The entries are to be given again in full. Every word must match.

--- DATA EXTRACT Enclosed Below ---

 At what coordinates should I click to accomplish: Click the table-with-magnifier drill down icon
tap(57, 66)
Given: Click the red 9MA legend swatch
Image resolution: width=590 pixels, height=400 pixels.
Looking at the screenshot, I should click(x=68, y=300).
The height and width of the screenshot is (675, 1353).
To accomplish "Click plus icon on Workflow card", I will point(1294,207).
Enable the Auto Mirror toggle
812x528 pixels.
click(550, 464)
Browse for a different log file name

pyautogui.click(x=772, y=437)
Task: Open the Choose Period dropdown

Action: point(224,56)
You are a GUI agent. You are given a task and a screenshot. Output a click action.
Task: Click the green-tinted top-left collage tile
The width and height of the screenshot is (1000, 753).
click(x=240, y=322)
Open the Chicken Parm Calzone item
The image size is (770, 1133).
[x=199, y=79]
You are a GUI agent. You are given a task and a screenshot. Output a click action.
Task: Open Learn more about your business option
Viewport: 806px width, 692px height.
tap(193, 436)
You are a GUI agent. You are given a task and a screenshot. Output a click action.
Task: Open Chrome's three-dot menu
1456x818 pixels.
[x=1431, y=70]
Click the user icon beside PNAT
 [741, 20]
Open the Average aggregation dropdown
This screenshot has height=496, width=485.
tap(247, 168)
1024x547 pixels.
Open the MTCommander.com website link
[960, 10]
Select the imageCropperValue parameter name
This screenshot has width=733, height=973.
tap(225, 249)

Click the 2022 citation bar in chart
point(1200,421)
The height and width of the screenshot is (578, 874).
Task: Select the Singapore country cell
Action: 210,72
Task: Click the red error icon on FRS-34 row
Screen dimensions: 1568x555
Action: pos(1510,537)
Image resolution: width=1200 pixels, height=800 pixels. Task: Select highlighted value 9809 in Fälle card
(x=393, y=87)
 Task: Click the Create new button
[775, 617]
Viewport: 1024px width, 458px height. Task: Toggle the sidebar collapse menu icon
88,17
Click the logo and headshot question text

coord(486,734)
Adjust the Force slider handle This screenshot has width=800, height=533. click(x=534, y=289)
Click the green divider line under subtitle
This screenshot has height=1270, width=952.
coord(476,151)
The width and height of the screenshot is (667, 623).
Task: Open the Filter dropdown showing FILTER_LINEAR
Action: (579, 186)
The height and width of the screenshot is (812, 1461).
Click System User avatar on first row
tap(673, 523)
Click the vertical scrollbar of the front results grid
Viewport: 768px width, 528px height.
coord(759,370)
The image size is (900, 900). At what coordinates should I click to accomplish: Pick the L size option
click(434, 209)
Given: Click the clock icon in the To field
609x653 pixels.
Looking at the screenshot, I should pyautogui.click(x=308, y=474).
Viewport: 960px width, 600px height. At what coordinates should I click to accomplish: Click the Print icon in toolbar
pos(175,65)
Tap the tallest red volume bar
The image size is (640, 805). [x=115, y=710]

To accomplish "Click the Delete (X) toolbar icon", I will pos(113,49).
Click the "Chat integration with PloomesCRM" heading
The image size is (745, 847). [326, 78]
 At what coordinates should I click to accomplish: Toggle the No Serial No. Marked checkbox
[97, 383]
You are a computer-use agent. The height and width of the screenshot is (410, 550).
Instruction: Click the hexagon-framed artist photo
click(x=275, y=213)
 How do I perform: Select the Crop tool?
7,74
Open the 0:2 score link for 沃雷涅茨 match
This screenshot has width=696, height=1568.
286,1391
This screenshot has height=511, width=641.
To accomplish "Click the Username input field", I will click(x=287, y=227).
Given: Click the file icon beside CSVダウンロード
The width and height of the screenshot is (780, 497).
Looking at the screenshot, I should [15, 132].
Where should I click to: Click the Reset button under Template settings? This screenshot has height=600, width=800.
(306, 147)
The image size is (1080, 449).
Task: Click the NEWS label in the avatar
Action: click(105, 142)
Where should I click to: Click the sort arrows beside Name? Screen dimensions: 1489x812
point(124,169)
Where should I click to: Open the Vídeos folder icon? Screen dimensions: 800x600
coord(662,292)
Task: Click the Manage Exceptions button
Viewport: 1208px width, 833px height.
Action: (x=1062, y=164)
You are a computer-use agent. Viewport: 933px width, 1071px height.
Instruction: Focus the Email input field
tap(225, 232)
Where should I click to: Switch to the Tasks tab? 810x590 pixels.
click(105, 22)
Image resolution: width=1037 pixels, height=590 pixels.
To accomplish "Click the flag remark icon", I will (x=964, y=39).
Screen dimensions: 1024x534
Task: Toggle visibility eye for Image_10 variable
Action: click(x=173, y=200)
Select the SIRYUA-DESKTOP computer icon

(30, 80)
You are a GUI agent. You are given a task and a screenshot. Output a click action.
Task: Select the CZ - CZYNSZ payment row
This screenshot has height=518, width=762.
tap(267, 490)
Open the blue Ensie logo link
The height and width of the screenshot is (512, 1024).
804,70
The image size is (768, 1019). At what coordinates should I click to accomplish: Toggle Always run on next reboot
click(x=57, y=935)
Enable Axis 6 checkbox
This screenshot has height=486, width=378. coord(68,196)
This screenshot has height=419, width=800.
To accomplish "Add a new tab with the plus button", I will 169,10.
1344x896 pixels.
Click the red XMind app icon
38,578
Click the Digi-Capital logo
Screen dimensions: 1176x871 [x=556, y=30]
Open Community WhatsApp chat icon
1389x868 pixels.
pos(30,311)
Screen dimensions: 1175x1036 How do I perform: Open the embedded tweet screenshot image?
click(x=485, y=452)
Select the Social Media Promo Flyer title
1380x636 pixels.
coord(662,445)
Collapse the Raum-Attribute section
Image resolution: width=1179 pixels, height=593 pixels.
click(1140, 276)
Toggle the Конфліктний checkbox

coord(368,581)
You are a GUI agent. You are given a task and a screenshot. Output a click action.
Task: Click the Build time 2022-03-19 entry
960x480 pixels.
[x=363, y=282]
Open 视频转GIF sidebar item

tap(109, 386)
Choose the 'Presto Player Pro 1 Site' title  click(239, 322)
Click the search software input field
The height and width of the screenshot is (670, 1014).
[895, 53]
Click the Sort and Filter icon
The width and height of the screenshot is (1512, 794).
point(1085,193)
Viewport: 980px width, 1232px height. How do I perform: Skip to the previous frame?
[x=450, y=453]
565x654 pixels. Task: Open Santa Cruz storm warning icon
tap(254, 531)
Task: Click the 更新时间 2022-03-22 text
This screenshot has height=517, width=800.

--- End of Enclosed DATA EXTRACT ---

◆ RESULT OF THIS TASK ◆
 At what coordinates should I click to accomplish: Click the table-with-magnifier drill down icon
tap(57, 66)
Given: Click the red 9MA legend swatch
Image resolution: width=590 pixels, height=400 pixels.
Looking at the screenshot, I should click(x=68, y=300).
The height and width of the screenshot is (675, 1353).
To accomplish "Click plus icon on Workflow card", I will point(1294,207).
Enable the Auto Mirror toggle
812x528 pixels.
click(550, 464)
Browse for a different log file name

pyautogui.click(x=772, y=437)
Task: Open the Choose Period dropdown

Action: point(224,56)
You are a GUI agent. You are given a task and a screenshot. Output a click action.
Task: Click the green-tinted top-left collage tile
The width and height of the screenshot is (1000, 753).
click(x=240, y=322)
Open the Chicken Parm Calzone item
The image size is (770, 1133).
[x=199, y=79]
You are a GUI agent. You are given a task and a screenshot. Output a click action.
Task: Open Learn more about your business option
Viewport: 806px width, 692px height.
tap(193, 436)
You are a GUI agent. You are given a task and a screenshot. Output a click action.
Task: Open Chrome's three-dot menu
1456x818 pixels.
[x=1431, y=70]
Click the user icon beside PNAT
 [741, 20]
Open the Average aggregation dropdown
This screenshot has height=496, width=485.
tap(247, 168)
1024x547 pixels.
Open the MTCommander.com website link
[960, 10]
Select the imageCropperValue parameter name
This screenshot has width=733, height=973.
tap(225, 249)

Click the 2022 citation bar in chart
point(1200,421)
The height and width of the screenshot is (578, 874).
Task: Select the Singapore country cell
Action: 210,72
Task: Click the red error icon on FRS-34 row
Screen dimensions: 1568x555
Action: pos(1510,537)
Image resolution: width=1200 pixels, height=800 pixels. Task: Select highlighted value 9809 in Fälle card
(x=393, y=87)
 Task: Click the Create new button
[775, 617]
Viewport: 1024px width, 458px height. Task: Toggle the sidebar collapse menu icon
88,17
Click the logo and headshot question text

coord(486,734)
Adjust the Force slider handle This screenshot has width=800, height=533. click(x=534, y=289)
Click the green divider line under subtitle
This screenshot has height=1270, width=952.
coord(476,151)
The width and height of the screenshot is (667, 623).
Task: Open the Filter dropdown showing FILTER_LINEAR
Action: (579, 186)
The height and width of the screenshot is (812, 1461).
Click System User avatar on first row
tap(673, 523)
Click the vertical scrollbar of the front results grid
Viewport: 768px width, 528px height.
coord(759,370)
The image size is (900, 900). At what coordinates should I click to accomplish: Pick the L size option
click(434, 209)
Given: Click the clock icon in the To field
609x653 pixels.
Looking at the screenshot, I should pyautogui.click(x=308, y=474).
Viewport: 960px width, 600px height. At what coordinates should I click to accomplish: Click the Print icon in toolbar
pos(175,65)
Tap the tallest red volume bar
The image size is (640, 805). [x=115, y=710]

To accomplish "Click the Delete (X) toolbar icon", I will pos(113,49).
Click the "Chat integration with PloomesCRM" heading
The image size is (745, 847). [326, 78]
 At what coordinates should I click to accomplish: Toggle the No Serial No. Marked checkbox
[97, 383]
You are a computer-use agent. The height and width of the screenshot is (410, 550).
Instruction: Click the hexagon-framed artist photo
click(x=275, y=213)
 How do I perform: Select the Crop tool?
7,74
Open the 0:2 score link for 沃雷涅茨 match
This screenshot has width=696, height=1568.
286,1391
This screenshot has height=511, width=641.
To accomplish "Click the Username input field", I will click(x=287, y=227).
Given: Click the file icon beside CSVダウンロード
The width and height of the screenshot is (780, 497).
Looking at the screenshot, I should [15, 132].
Where should I click to: Click the Reset button under Template settings? This screenshot has height=600, width=800.
(306, 147)
The image size is (1080, 449).
Task: Click the NEWS label in the avatar
Action: click(105, 142)
Where should I click to: Click the sort arrows beside Name? Screen dimensions: 1489x812
point(124,169)
Where should I click to: Open the Vídeos folder icon? Screen dimensions: 800x600
coord(662,292)
Task: Click the Manage Exceptions button
Viewport: 1208px width, 833px height.
Action: (x=1062, y=164)
You are a computer-use agent. Viewport: 933px width, 1071px height.
Instruction: Focus the Email input field
tap(225, 232)
Where should I click to: Switch to the Tasks tab? 810x590 pixels.
click(105, 22)
Image resolution: width=1037 pixels, height=590 pixels.
To accomplish "Click the flag remark icon", I will (x=964, y=39).
Screen dimensions: 1024x534
Task: Toggle visibility eye for Image_10 variable
Action: click(x=173, y=200)
Select the SIRYUA-DESKTOP computer icon

(30, 80)
You are a GUI agent. You are given a task and a screenshot. Output a click action.
Task: Select the CZ - CZYNSZ payment row
This screenshot has height=518, width=762.
tap(267, 490)
Open the blue Ensie logo link
The height and width of the screenshot is (512, 1024).
804,70
The image size is (768, 1019). At what coordinates should I click to accomplish: Toggle Always run on next reboot
click(x=57, y=935)
Enable Axis 6 checkbox
This screenshot has height=486, width=378. coord(68,196)
This screenshot has height=419, width=800.
To accomplish "Add a new tab with the plus button", I will 169,10.
1344x896 pixels.
Click the red XMind app icon
38,578
Click the Digi-Capital logo
Screen dimensions: 1176x871 [x=556, y=30]
Open Community WhatsApp chat icon
1389x868 pixels.
pos(30,311)
Screen dimensions: 1175x1036 How do I perform: Open the embedded tweet screenshot image?
click(x=485, y=452)
Select the Social Media Promo Flyer title
1380x636 pixels.
coord(662,445)
Collapse the Raum-Attribute section
Image resolution: width=1179 pixels, height=593 pixels.
click(1140, 276)
Toggle the Конфліктний checkbox

coord(368,581)
You are a GUI agent. You are given a task and a screenshot. Output a click action.
Task: Click the Build time 2022-03-19 entry
960x480 pixels.
[x=363, y=282]
Open 视频转GIF sidebar item

tap(109, 386)
Choose the 'Presto Player Pro 1 Site' title  click(239, 322)
Click the search software input field
The height and width of the screenshot is (670, 1014).
[895, 53]
Click the Sort and Filter icon
The width and height of the screenshot is (1512, 794).
point(1085,193)
Viewport: 980px width, 1232px height. How do I perform: Skip to the previous frame?
[x=450, y=453]
565x654 pixels. Task: Open Santa Cruz storm warning icon
tap(254, 531)
Task: Click the 更新时间 2022-03-22 text
This screenshot has height=517, width=800.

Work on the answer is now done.